Di più: con la frase «La Rai può licenziarmi, il PD no» Giannini ha buttato di nuovo la palla nel campo del Partito Democratico dipingendolo davanti a milioni di spettatori come autoritario e rancoroso oltre che aggressivo nei confronti di un giornalista che di diritto ora sarà iscritto al gruppo dei “non allineati”, e per questo molto più difficile da rimuovere. Un capolavoro di intelligenza politica che soltanto geni come Michele Anzaldi ed Ernesto Carbone potevano ottenere. Quest’ultimo, in particolare, ha cominciato a urlare alla villanìa di Giannini via agenzia di stampa dopo non aver aperto bocca in diretta mentre la frase incriminata veniva pronunciata, guadagnandosi così la giusta perculata di Giannini durante l’editoriale di ieri:

Altri esponenti del Pd, generosi, mi offrono almeno una scappatoia: “Giannini chieda scusa”. Qualcuno lo fa a scoppio ritardato. Ernesto Carbone era qui in studio a Ballarò, martedì scorso, magari ve lo ricorderete, e proprio a lui mi rivolgevo con la formula “incriminata”, sintetizzando quanto avevano appena sostenuto il collega Antonio Padellaro e l’onorevole Mara Carfagna a proposito del presunto conflitto di interessi di Maria Elena Boschi e di suo padre Pierluigi. In quel momento, durante la diretta, Carbone non ha battuto ciglio, né obiettato alcunché (non essendoci evidentemente nulla da obiettare, tanto era chiaro e “innocente” il senso delle mie parole). Ma ventiquattrore dopo deve aver cambiato idea, forse folgorato dall’accusa postuma di Anzaldi.

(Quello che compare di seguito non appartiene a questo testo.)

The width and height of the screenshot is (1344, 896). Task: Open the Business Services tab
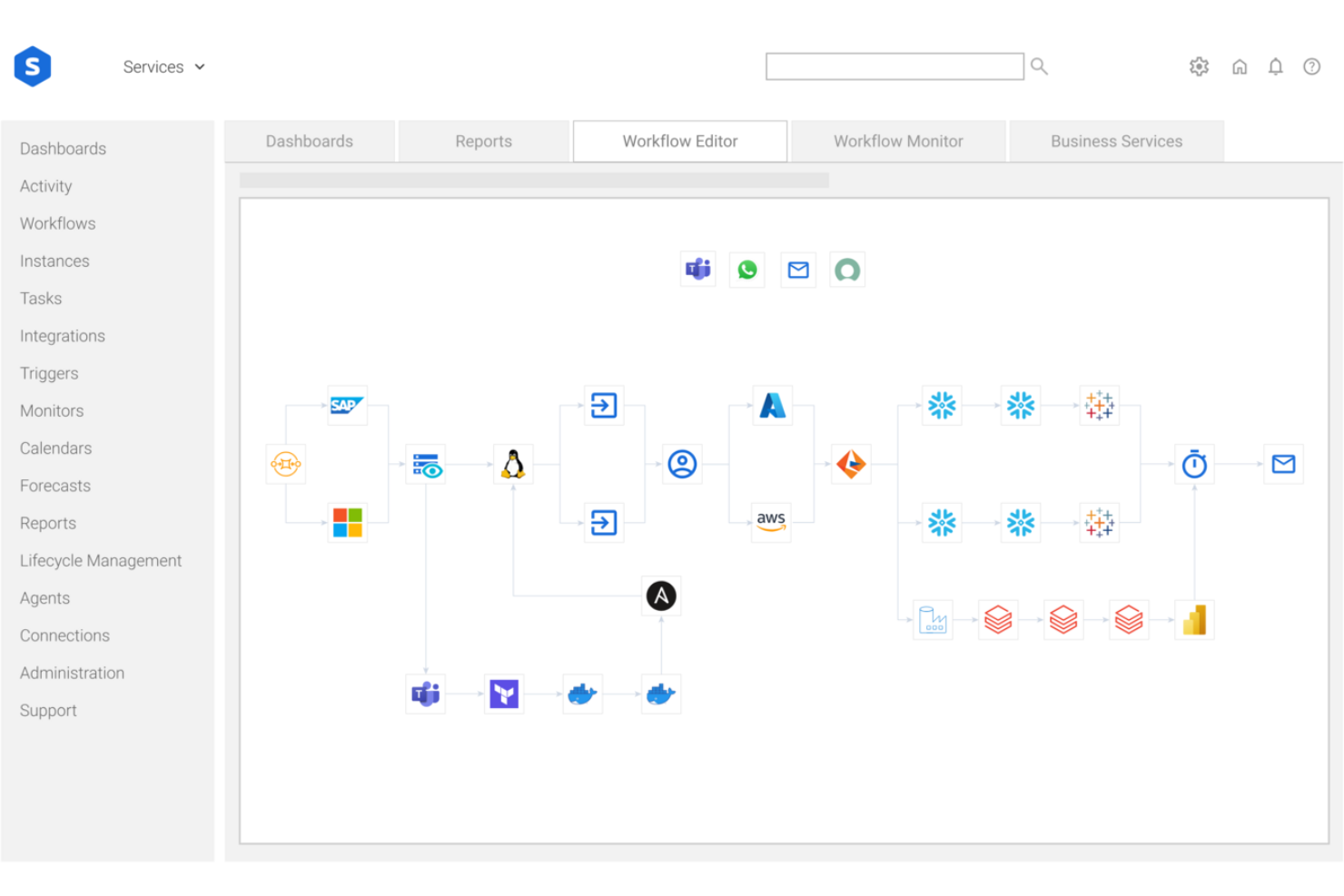(x=1116, y=141)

E che dire di Michele Anzaldi, già impegnato in una comica retromarcia qualche giorno fa quando ci faceva sapere di non conoscere la differenza tra calunnia e diffamazione e di essere tanto preparato nella materia che stava giudicando da parlare di “reato penale”?

L’editoriale di Massimo Giannini a Ballarò di next-quotidiano

I conigli mannari del PD

Nulla, se non ricordare che se i renziani del Partito Democratico miravano davvero ad occupare militarmente Raitre per farne il megafono del governo, mettendo all’asta i posti di direttore generale, direttore del Tg3 e conduttore del talk di approfondimento, con la mossa della polemica hanno pesantemente attirato l’attenzione sulle loro mosse. Adesso sarà molto più difficile fare quello che avranno in mente. Perché rimuovere un critico per mettere un servo può essere un metodo che può funzionare in giornali falliti che ormai non legge nessuno, non alla Rai, dove tutto è sotto osservazione e i giornali sono pronti a scrivere. Questi turisti della democrazia e della libertà dell’informazione adesso dovranno trovare un altro piano per piazzare gli amici degli amici. Che geni, eh?